Closing Cost Credit


Closing cost credit. Sometimes it's also called a seller credit, but it's something that's often misunderstood and I want to be very clear what it is. So it'll come up a couple of times, typically in the beginning your lender will tell you whether they feel you need it or not. If the lender doesn't feel you have enough cash to cover the closing costs, as well as your down payment and the additional expenses that go along with the purchase of a home, they will say to us, your realtors, this buyer needs a closing cost credit.
Now there are limits in how much you can ask for in a closing cost credit. Typically it's a percentage, but that's also on the lender. So that's their rule. They're going to tell you what you're allowed to ask for or what you need to ask for. And then we as your realtors are going to try to find an option for adding that to a contract. So what the seller is going to see is a higher price and then a reduction of that price in the seller credit, or closing cost credit, or buyer credit or... It's called a lot of different credits. So they're not going to be crazy about it, especially if they're expecting a full price offer.
So let's just use an example where I can easily do the math of a house that costs $100,000 and the lender says you need $3,000 in closing cost credit. So if we go to this house that's listed at $100,000 and we say we want to offer $95,000 but we need a $3,000 credit, there's a couple of ways we can do that. We can make an offer of $95,000 with a $3,000 closing cost credit. That leaves the buyer, I mean the seller, with $92,000. 95 minus 3000, their sale price is actually $92,000, and that's what they're going to be looking at.

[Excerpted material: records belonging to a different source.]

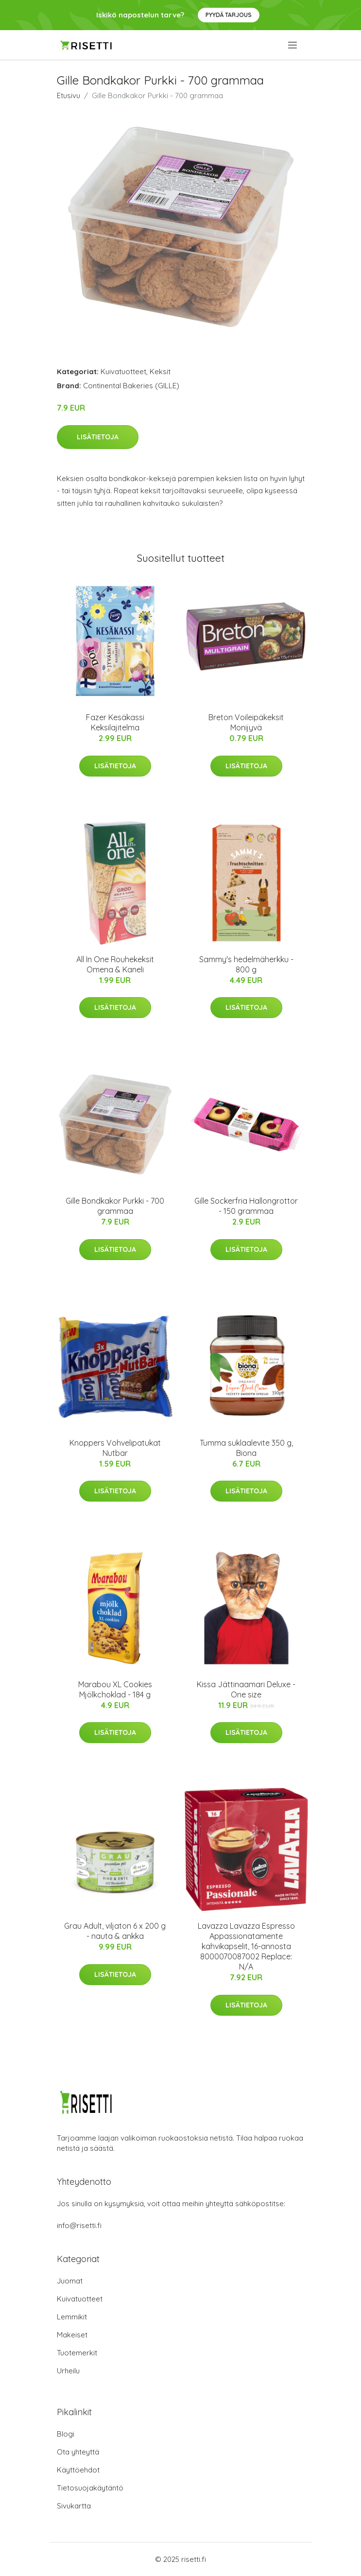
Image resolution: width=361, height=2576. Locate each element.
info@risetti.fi (79, 2225)
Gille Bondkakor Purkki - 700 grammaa (115, 1206)
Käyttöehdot (78, 2469)
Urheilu (68, 2370)
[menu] (293, 45)
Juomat (70, 2280)
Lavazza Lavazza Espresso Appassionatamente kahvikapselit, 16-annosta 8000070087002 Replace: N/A (246, 1946)
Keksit (160, 371)
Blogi (65, 2433)
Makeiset (72, 2334)
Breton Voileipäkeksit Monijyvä (246, 722)
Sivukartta (74, 2505)
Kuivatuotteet (123, 371)
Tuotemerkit (77, 2352)
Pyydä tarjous (229, 14)
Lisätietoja (98, 436)
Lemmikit (72, 2316)
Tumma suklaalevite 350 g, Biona (246, 1448)
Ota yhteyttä (78, 2451)
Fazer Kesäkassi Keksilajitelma (115, 722)
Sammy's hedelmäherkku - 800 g (246, 964)
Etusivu (68, 95)
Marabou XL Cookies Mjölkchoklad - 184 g (115, 1689)
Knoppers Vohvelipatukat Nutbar (115, 1448)
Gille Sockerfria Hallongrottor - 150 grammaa (246, 1206)
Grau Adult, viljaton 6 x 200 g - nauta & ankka (115, 1931)
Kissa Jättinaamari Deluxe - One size (246, 1689)
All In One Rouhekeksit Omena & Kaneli (115, 964)
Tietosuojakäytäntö (90, 2487)
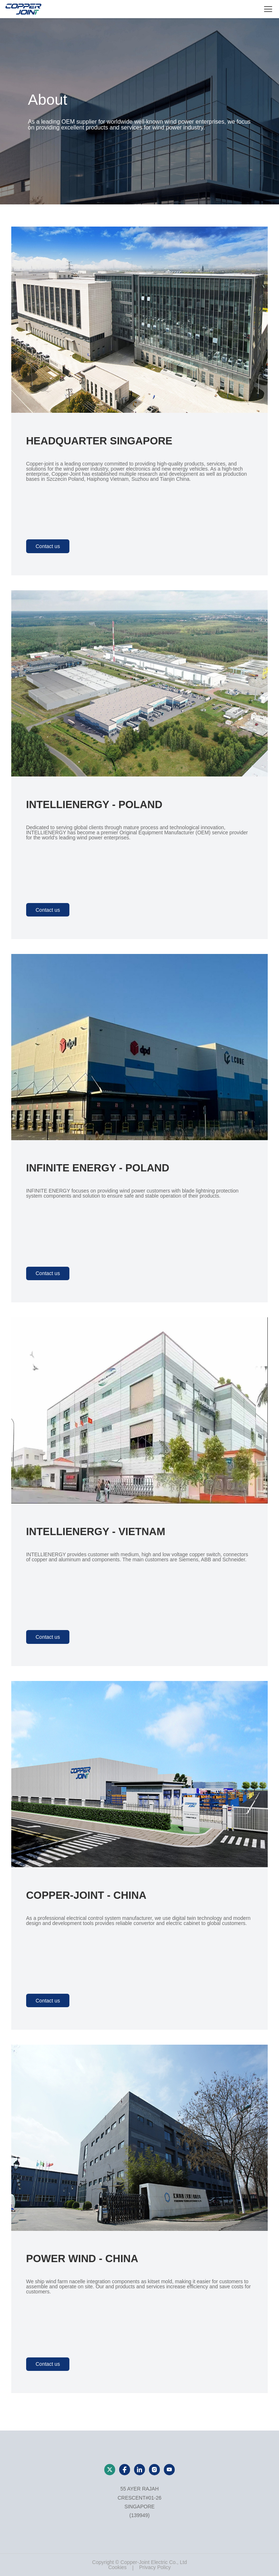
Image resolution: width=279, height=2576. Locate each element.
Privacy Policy (155, 2567)
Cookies (117, 2567)
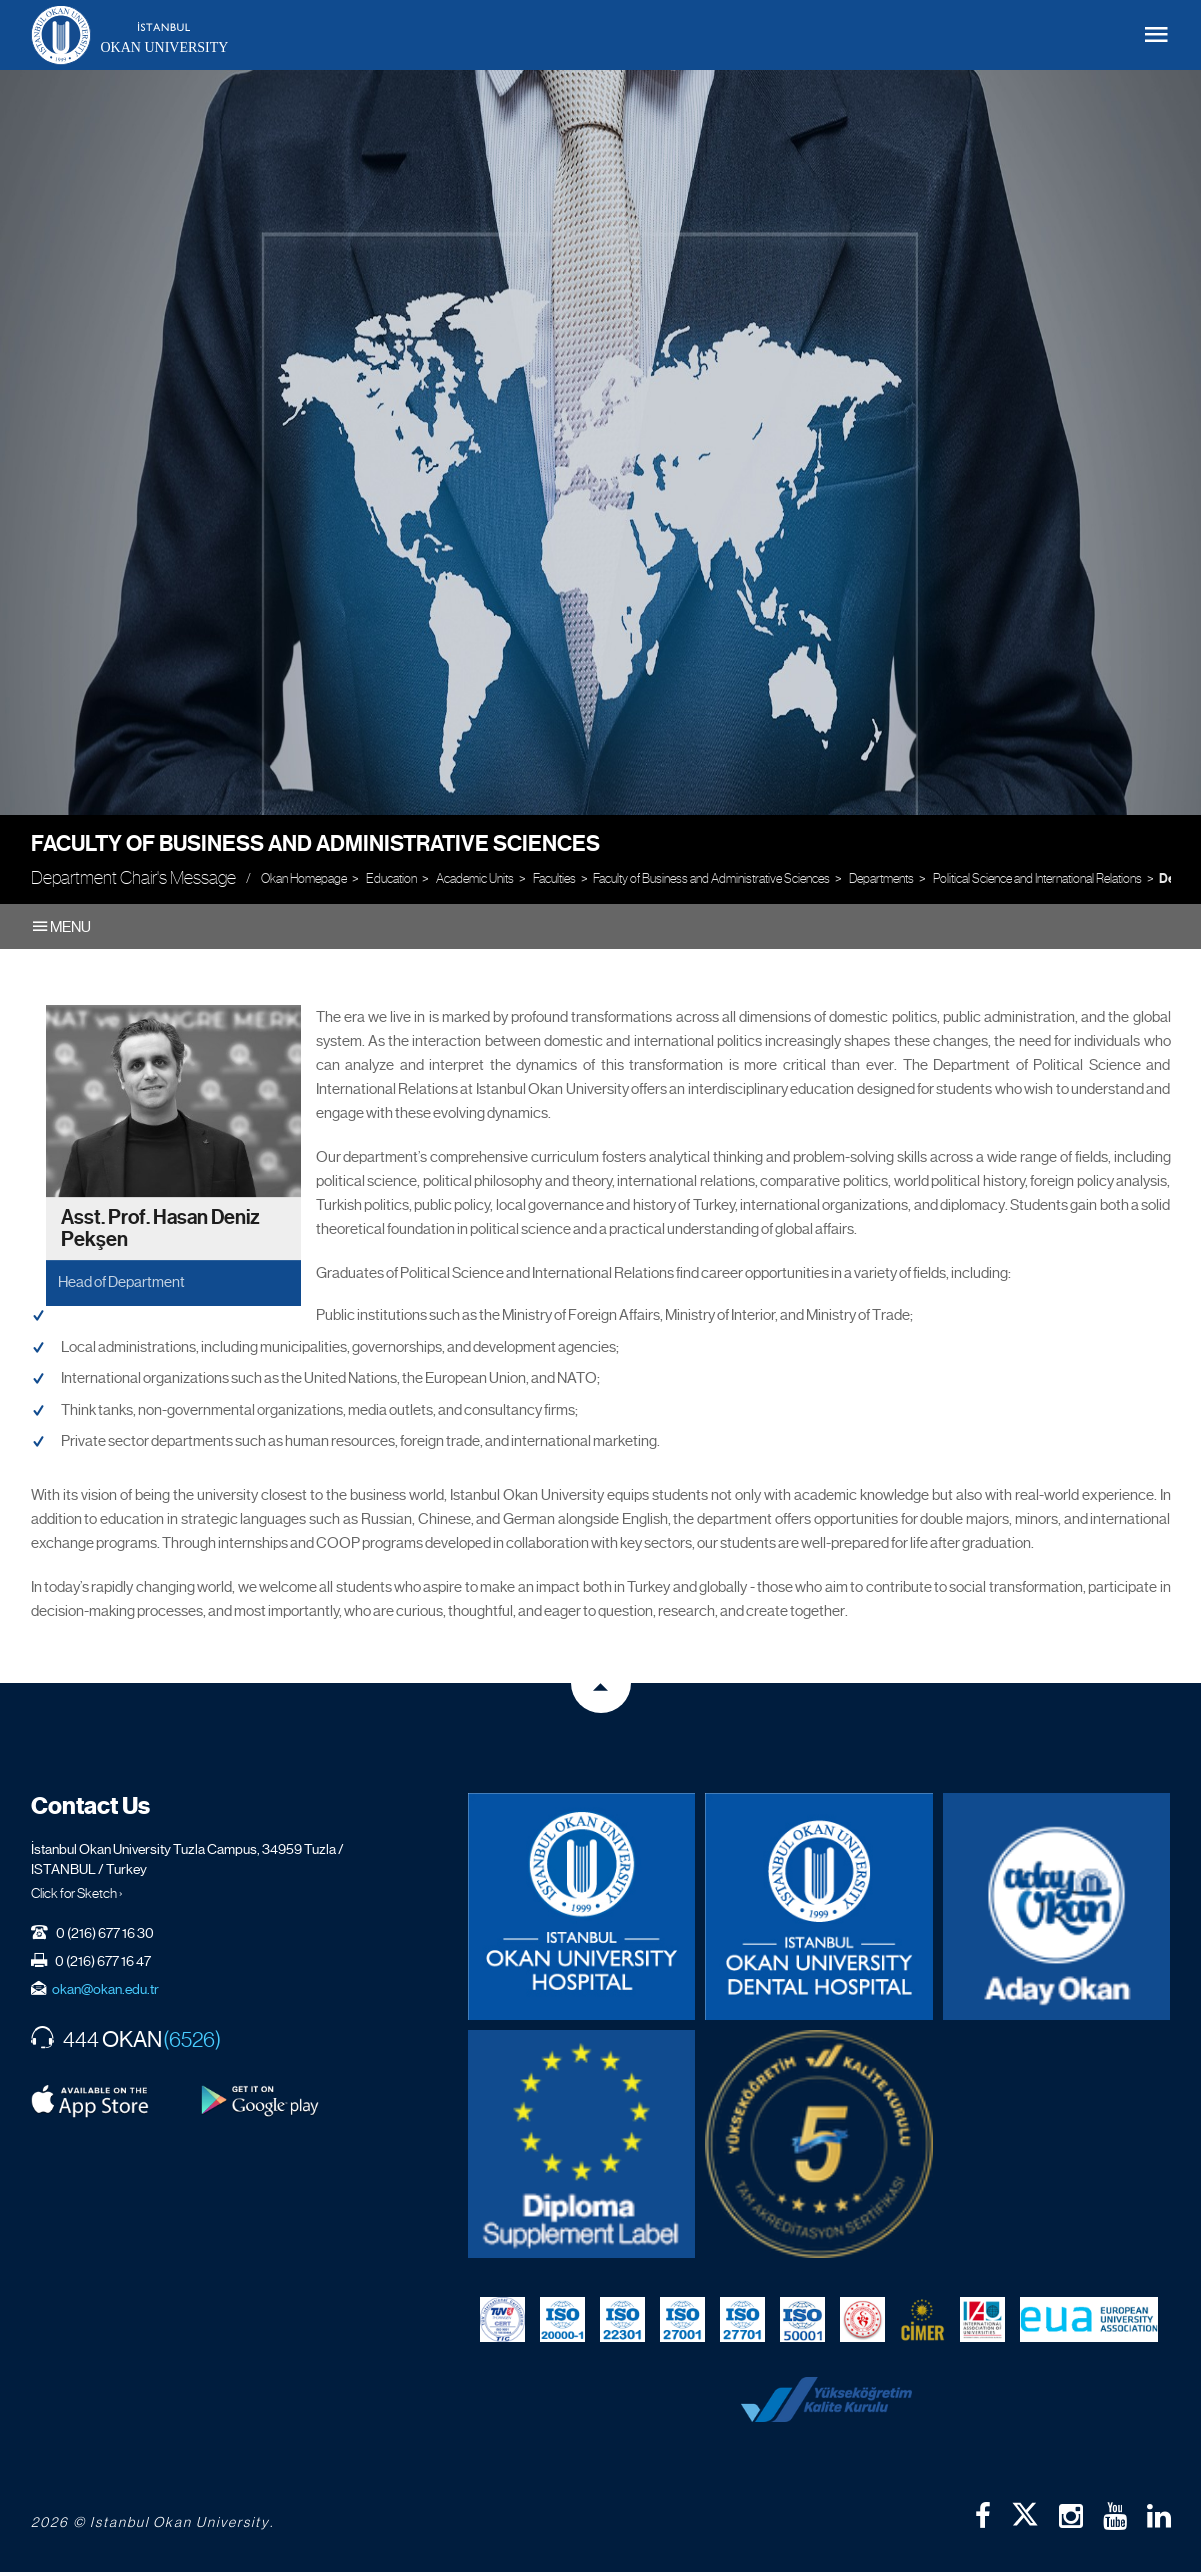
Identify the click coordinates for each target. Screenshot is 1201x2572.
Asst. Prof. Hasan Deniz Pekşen (160, 1229)
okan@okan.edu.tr (105, 1989)
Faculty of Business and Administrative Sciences (315, 843)
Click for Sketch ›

The other way to do it is if we say, "Well, we think the house is worth $95,000, we're going to add $3,000 to that and we're going to make an offer of $98,000 with a $3,000 credit." Leaving the seller with a $95,000 net.
Now, the one thing we try really hard not to do is go above the purchase price. We would advise you against offering $103,000 and taking that $3,000 credit. The reason for that is because appraisers often don't like it and won't give us that credit in the purchase price. So an appraiser will say, "If the house is worth $100,000 and that's what they wanted to sell it for, then you don't get to say it's worth 103."
Now, the confusion comes in because the sellers often feel like they're giving you their money. In my opinion, they are not. You're taking a mortgage for that whole higher amount. So in the case of the 98,000 with a $3,000 credit, you're taking a mortgage for $98,000. That $3,000 comes back to you and it goes to paying your costs, or your down payment, or whatever the lender will allow. That's your money. You borrow it essentially from yourself. So all you're doing is offering the seller $95,000, but you're adding an additional amount over it that you are financing, you're paying back to the bank, and then you're using to pay some of your costs.
So that's what a closing cost credit is. Hopefully, that's a little clearer than mud.